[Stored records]
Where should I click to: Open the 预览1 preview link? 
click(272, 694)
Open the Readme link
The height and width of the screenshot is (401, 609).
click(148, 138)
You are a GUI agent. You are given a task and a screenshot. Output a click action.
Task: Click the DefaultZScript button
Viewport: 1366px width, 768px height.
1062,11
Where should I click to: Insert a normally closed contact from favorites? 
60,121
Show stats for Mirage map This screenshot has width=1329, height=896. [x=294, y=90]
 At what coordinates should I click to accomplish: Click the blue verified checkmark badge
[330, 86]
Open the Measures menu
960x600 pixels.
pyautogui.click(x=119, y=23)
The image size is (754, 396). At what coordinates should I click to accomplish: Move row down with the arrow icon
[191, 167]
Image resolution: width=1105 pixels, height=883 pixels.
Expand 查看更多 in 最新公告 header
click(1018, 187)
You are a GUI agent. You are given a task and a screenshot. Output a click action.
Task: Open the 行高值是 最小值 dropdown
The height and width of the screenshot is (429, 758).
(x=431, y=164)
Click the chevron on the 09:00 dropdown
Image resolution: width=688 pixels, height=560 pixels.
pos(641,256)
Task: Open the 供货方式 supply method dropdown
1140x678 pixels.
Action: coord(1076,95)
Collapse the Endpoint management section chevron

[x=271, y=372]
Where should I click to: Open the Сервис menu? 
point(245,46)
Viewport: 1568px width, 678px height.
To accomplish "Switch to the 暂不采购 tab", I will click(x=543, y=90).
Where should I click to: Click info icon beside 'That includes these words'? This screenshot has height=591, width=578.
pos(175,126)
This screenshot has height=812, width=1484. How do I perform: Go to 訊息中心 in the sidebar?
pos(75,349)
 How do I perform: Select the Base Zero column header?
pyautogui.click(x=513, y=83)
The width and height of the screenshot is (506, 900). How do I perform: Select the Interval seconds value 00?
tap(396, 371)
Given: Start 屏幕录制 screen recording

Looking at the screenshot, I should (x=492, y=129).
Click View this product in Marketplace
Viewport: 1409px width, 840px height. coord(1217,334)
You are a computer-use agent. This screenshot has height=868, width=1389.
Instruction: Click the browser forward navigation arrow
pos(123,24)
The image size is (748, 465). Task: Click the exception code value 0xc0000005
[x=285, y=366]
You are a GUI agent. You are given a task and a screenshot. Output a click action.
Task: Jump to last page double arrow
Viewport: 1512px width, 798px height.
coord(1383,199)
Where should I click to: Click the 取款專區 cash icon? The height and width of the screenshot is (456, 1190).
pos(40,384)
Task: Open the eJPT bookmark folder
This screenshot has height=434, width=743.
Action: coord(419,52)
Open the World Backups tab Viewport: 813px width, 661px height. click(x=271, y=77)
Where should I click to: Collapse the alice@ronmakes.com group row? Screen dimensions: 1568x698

YOUR ASSIGNMENT.
Please return every line in the data that includes the string "dropdown".

OUTPUT BELOW.
Task: Open the 行高值是 最小值 dropdown
Click the chevron on the 09:00 dropdown
Task: Open the 供货方式 supply method dropdown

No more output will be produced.